Entries on where items appear:
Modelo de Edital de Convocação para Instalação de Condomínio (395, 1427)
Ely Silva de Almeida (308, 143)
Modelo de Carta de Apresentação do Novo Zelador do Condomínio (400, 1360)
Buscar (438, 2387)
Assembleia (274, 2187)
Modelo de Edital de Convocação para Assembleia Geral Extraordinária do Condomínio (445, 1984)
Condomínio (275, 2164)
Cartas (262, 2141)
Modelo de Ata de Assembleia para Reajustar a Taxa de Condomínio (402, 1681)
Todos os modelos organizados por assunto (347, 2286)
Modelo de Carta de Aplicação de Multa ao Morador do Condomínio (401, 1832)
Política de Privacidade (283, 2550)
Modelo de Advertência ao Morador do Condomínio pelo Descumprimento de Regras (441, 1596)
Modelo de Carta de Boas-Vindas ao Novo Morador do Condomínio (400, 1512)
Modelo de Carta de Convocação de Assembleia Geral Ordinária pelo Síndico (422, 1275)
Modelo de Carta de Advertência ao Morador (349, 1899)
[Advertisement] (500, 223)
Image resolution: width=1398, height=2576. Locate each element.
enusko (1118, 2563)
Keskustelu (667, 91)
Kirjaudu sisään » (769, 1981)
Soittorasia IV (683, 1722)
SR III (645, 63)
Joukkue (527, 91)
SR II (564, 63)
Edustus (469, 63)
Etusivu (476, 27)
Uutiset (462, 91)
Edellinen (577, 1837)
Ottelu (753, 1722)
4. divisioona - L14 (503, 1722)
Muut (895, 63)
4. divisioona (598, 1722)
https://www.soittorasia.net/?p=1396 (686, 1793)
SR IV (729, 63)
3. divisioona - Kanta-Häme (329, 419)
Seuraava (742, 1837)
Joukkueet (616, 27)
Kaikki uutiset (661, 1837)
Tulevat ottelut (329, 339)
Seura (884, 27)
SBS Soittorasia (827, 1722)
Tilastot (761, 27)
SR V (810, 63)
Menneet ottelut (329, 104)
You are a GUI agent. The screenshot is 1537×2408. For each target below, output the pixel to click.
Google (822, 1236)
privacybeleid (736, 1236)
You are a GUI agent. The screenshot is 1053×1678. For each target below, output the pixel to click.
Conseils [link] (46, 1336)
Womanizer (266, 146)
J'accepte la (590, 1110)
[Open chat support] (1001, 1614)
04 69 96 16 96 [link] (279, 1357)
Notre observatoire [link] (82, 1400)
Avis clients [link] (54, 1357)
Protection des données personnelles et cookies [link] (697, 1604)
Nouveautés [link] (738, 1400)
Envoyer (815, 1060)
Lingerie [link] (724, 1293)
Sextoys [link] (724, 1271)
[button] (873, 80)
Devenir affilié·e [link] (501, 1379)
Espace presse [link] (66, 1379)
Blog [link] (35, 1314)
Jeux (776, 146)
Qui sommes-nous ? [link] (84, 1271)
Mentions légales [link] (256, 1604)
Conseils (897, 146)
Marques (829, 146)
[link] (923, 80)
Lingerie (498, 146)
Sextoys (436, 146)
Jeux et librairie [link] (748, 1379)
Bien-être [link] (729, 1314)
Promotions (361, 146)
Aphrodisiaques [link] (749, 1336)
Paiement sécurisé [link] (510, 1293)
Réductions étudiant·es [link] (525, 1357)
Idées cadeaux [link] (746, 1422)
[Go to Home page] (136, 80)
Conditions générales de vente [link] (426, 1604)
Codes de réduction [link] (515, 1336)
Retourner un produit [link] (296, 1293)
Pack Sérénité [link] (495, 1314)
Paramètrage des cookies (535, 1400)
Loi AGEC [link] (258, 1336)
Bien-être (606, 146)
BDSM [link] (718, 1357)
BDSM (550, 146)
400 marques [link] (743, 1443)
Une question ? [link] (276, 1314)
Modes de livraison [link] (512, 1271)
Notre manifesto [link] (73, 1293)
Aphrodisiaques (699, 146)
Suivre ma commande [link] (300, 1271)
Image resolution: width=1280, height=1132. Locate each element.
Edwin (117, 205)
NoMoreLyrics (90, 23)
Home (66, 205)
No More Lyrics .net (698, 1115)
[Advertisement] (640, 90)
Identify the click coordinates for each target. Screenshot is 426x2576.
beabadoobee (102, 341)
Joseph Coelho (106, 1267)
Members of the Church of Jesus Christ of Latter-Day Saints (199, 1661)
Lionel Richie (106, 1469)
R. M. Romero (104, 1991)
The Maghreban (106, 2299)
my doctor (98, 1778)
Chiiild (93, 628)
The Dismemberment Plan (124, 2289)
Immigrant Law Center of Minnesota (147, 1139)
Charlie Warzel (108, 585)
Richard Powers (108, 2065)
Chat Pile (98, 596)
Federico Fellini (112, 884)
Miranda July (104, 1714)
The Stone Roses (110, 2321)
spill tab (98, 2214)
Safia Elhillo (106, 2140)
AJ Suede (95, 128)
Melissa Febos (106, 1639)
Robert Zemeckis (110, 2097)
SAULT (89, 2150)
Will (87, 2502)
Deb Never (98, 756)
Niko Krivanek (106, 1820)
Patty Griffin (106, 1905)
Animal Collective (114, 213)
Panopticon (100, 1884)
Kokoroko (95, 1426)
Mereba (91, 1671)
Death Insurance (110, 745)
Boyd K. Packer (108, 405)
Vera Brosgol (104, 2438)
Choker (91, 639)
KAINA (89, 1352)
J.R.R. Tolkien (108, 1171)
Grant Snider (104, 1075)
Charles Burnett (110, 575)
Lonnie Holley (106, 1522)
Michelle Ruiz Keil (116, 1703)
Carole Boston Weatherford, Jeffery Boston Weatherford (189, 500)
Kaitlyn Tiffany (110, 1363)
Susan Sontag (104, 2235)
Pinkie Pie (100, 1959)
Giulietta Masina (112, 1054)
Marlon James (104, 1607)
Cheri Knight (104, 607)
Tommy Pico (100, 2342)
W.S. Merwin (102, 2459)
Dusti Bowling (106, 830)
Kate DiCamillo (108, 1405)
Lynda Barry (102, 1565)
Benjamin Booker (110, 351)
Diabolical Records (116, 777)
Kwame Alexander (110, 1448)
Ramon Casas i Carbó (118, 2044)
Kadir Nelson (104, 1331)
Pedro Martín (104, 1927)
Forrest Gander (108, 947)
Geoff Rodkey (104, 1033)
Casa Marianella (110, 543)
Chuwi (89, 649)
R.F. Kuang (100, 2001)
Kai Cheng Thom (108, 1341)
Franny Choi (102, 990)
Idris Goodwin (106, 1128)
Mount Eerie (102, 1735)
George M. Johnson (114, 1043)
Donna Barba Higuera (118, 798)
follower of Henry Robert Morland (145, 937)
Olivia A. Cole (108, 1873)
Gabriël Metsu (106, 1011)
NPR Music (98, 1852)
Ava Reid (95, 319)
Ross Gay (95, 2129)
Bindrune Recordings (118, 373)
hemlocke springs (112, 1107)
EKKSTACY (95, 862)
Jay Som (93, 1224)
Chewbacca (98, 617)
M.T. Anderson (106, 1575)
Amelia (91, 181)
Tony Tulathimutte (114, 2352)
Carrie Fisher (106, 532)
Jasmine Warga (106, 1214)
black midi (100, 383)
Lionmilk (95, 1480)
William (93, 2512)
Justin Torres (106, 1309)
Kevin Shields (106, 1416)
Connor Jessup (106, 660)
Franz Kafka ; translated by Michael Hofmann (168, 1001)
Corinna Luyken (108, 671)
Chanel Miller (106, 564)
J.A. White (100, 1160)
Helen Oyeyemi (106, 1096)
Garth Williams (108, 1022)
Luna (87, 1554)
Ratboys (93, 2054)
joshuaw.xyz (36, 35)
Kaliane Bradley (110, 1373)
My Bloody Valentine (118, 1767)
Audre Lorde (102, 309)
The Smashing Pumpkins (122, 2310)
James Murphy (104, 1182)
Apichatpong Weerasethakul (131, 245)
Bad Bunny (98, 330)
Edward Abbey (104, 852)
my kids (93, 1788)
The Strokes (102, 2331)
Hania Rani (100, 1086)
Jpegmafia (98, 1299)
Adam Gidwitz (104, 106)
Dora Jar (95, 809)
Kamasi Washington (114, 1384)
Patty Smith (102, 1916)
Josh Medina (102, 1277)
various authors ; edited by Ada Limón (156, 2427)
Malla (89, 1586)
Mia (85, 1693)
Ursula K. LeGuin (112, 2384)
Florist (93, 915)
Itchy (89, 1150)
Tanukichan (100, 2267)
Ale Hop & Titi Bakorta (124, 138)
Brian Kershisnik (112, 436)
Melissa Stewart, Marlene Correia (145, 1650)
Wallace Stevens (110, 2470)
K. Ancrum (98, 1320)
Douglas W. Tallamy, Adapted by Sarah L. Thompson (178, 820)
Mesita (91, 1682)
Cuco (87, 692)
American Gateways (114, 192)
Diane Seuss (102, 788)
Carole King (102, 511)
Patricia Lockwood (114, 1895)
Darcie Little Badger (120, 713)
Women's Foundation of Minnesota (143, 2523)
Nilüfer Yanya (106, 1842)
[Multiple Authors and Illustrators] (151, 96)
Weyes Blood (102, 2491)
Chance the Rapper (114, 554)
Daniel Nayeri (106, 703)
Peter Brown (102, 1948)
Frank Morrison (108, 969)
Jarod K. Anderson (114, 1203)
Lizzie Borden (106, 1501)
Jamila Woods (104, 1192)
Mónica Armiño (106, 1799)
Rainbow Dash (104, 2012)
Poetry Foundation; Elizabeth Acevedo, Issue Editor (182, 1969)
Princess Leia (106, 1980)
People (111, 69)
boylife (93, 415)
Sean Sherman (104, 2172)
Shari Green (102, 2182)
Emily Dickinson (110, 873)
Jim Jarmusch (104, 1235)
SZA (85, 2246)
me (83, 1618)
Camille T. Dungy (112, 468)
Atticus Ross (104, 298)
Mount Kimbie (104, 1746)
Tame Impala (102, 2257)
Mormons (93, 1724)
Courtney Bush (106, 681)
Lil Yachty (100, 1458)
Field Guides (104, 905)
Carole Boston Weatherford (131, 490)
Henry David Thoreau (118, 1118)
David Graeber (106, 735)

● **Task**
Give the data lines from the one containing "Conditions générales de" through the one containing "400 marques [link] (743, 1443)", inclusive, as a JSON list of strings with one string per line and blank lines omitted.

● **Answer in full**
[
  "Conditions générales de vente [link] (426, 1604)",
  "Codes de réduction [link] (515, 1336)",
  "Retourner un produit [link] (296, 1293)",
  "Pack Sérénité [link] (495, 1314)",
  "Paramètrage des cookies (535, 1400)",
  "Loi AGEC [link] (258, 1336)",
  "Bien-être (606, 146)",
  "BDSM [link] (718, 1357)",
  "BDSM (550, 146)",
  "400 marques [link] (743, 1443)"
]